TEXT EXCERPT.

= Beginning of Section =

Long Beach Island in New Jersey is a sliver of land, 18 miles long and ½ mile wide at its widest point. It lies along the Atlantic Ocean with the Manahawkin and Barnegat bays separating it from the mainland.
The island is divided into six small towns. Their residents are mostly affluent and mostly from New Jersey; Philadelphia, 55 miles to the west; and New York, 75 miles to the north. They are scenic, charming and neighborly communities. One of them is Beach Haven toward the southern end of the island. Its one square mile boasts pristine beaches, water sports on the bay, critically acclaimed restaurants and an award winning theater. Also, there are magnificent homes that look out on the ocean or the bay or both.
This home has been completely renovated, inside and out, from a fairly ordinary exterior to one resembling a Victorian. Inside, the incorporation of reclaimed materials creates a décor that is rustic yet elegant, earthy yet sophisticated, and always comfortable and welcoming.
The living room introduces the décor elements that we will see throughout the home. The floor is made from 100-year-old red-oak barn wood and finished with the highly durable and scratch-resistant BonaKemi Naturale for an untreated look and natural feel. All the wood walls and beams are also from reclaimed wood. Sofas, chairs and coordinated pillows are covered with linen that is easily removed for cleaning. The welt cord and pleats add a certain crispness and interest to the design. The bamboo roll-up blinds are stylish and convenient and fit in perfectly with the all-natural décor.

= End of Section =

DATASET EXTRACT.
= Beginning of Section =

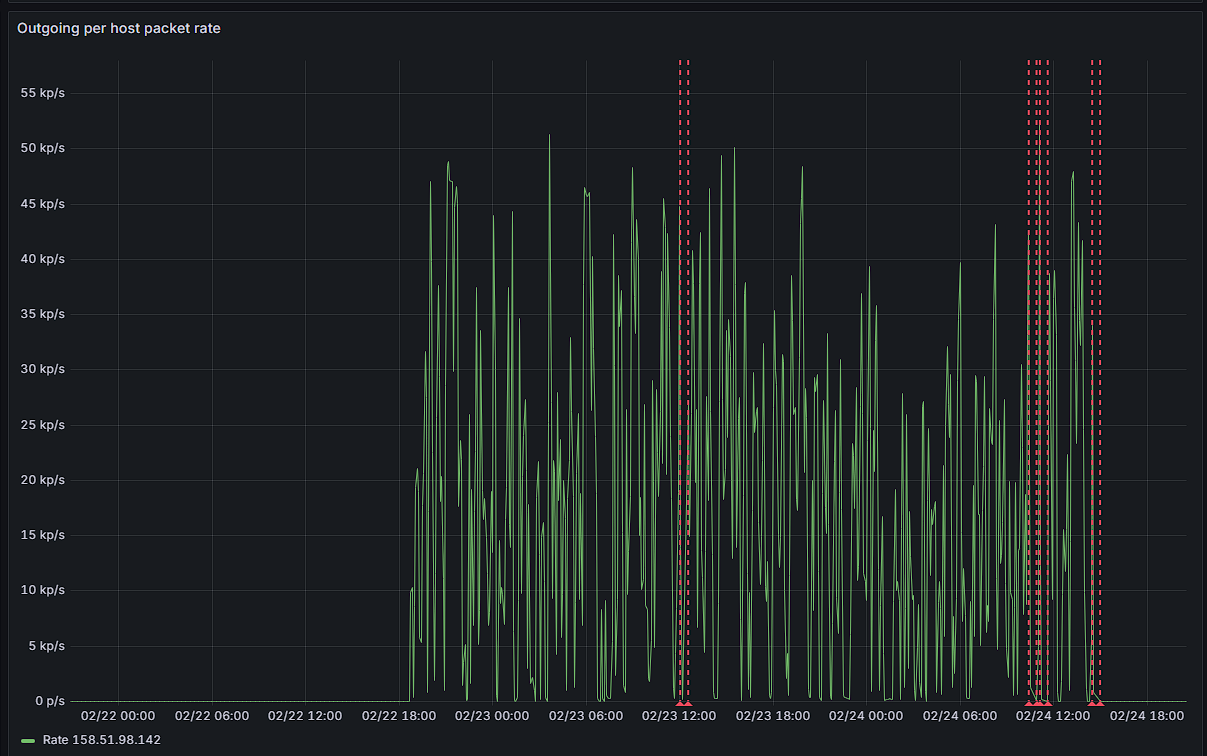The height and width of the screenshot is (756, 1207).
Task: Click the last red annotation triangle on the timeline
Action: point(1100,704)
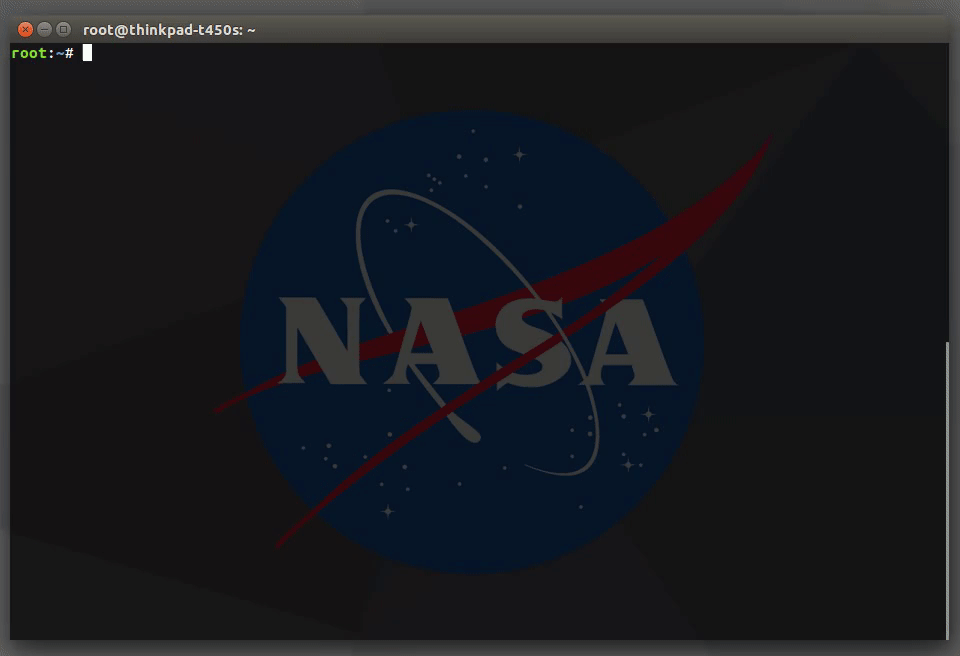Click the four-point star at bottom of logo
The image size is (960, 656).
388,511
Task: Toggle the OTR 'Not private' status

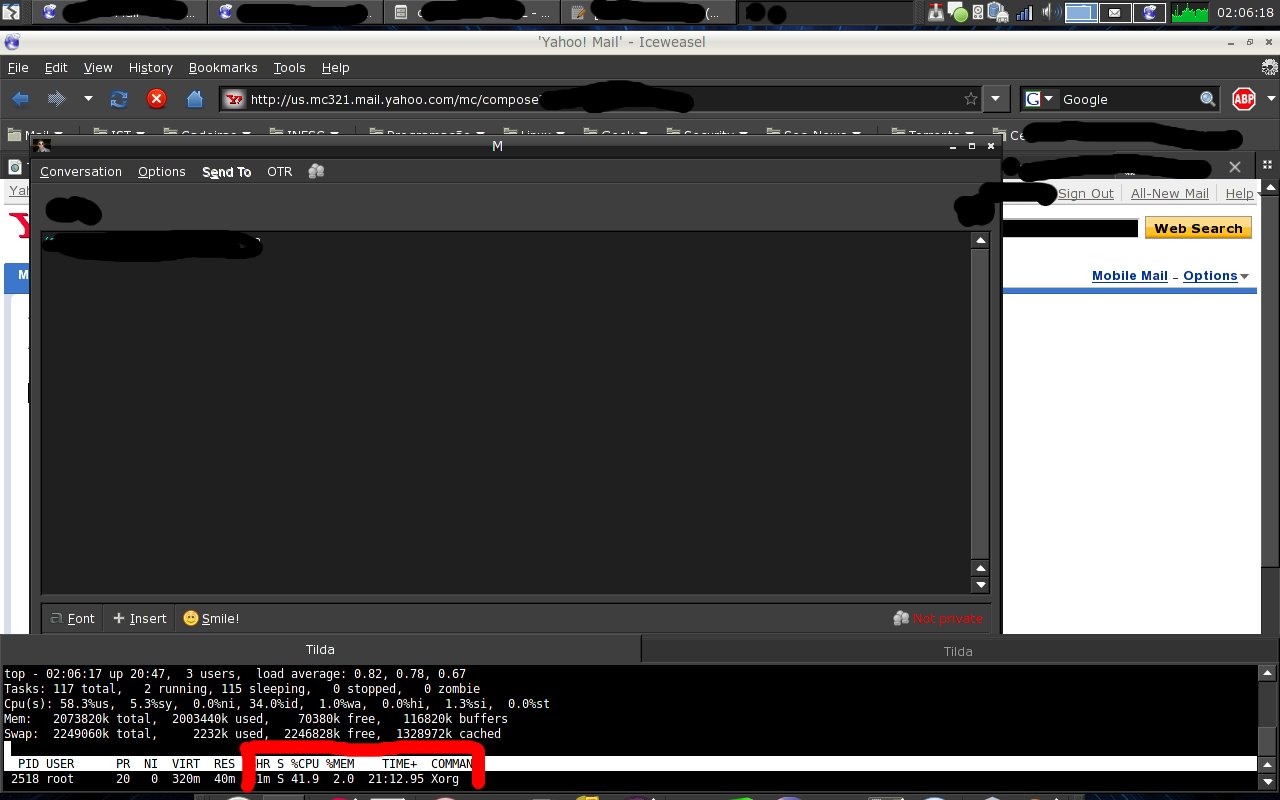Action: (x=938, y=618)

= End of Section =

PROMPT 1. Return the stretch of the Long Beach Island text from "The island is" through "bay or both.".
PROMPT 2. Take the Long Beach Island text further, starting after its final sentence.
The listing is separate from the Long Beach Island text.

RESPONSE BOX 1.
The island is divided into six small towns. Their residents are mostly affluent and mostly from New Jersey; Philadelphia, 55 miles to the west; and New York, 75 miles to the north. They are scenic, charming and neighborly communities. One of them is Beach Haven toward the southern end of the island. Its one square mile boasts pristine beaches, water sports on the bay, critically acclaimed restaurants and an award winning theater. Also, there are magnificent homes that look out on the ocean or the bay or both.

RESPONSE BOX 2.
In the foreground is an imaginative hand-crafted console table. The supports were outdoor planters in a previous life. The planting tray is filled with sand and pieces of sea glass are scattered about, both from the beach along the Barnegat Bay. A piece of tempered glass was placed across the supports and, voila!, the most fabulous table.
The dining room is flooded with light for breakfast and lunch with floor-to-ceiling windows, and yet the position of the room allows for privacy. In the evening, the ceiling fan with light casts a lovely glow while the sailcloth blades create a refreshing breeze.
The dining chairs with open backrest and tapered legs are as modern as they are country—they fit in anywhere. They are made from Chinese toon (Chinese mahogany), rattan and plywood.
Even though everything in this bathroom is new, it has a quaint, yesteryear ambiance. The roll-top tub is porcelain on the inside and pure white acrylic on the outside with polished brass ball and claw feet. The fixtures are all a unifying satin nickel. The bottom part of the wall is a moss green beaded wainscoting—in true 18th-century fashion.
What a great room for kids! The sharp contrast of navy and white; the beds made from highly polished planks, a finish known as a “spit-shine” technique that includes Danish oil and polyurethane, hung with dock rope; and the ship’s cargo light swinging from the ceiling.
In the corner of the room is a hand-crafted closet fashioned after the historic Barnegat Light at the tip of the island.
There lay a porthole, probably from a 19th-century ship, buried among the rubble in a graveyard for ships, and now it’s a medicine cabinet due to someone’s ingenuity and ability to imagine, fitted with a new mirror and cleaned and buffed back to life.
This home is obviously grand, and in renovating, the owners could have bought everything new, but instead they opted for reclaimed and repurposed materials that bring an authenticity and a lived-in comfort to their beach home. The hand-crafted items are an inspiration that with some thought, some rummaging around antique shops or flea markets and a lot of elbow grease, we can have one-of-a-kind items and the reward of saying, “I made that!”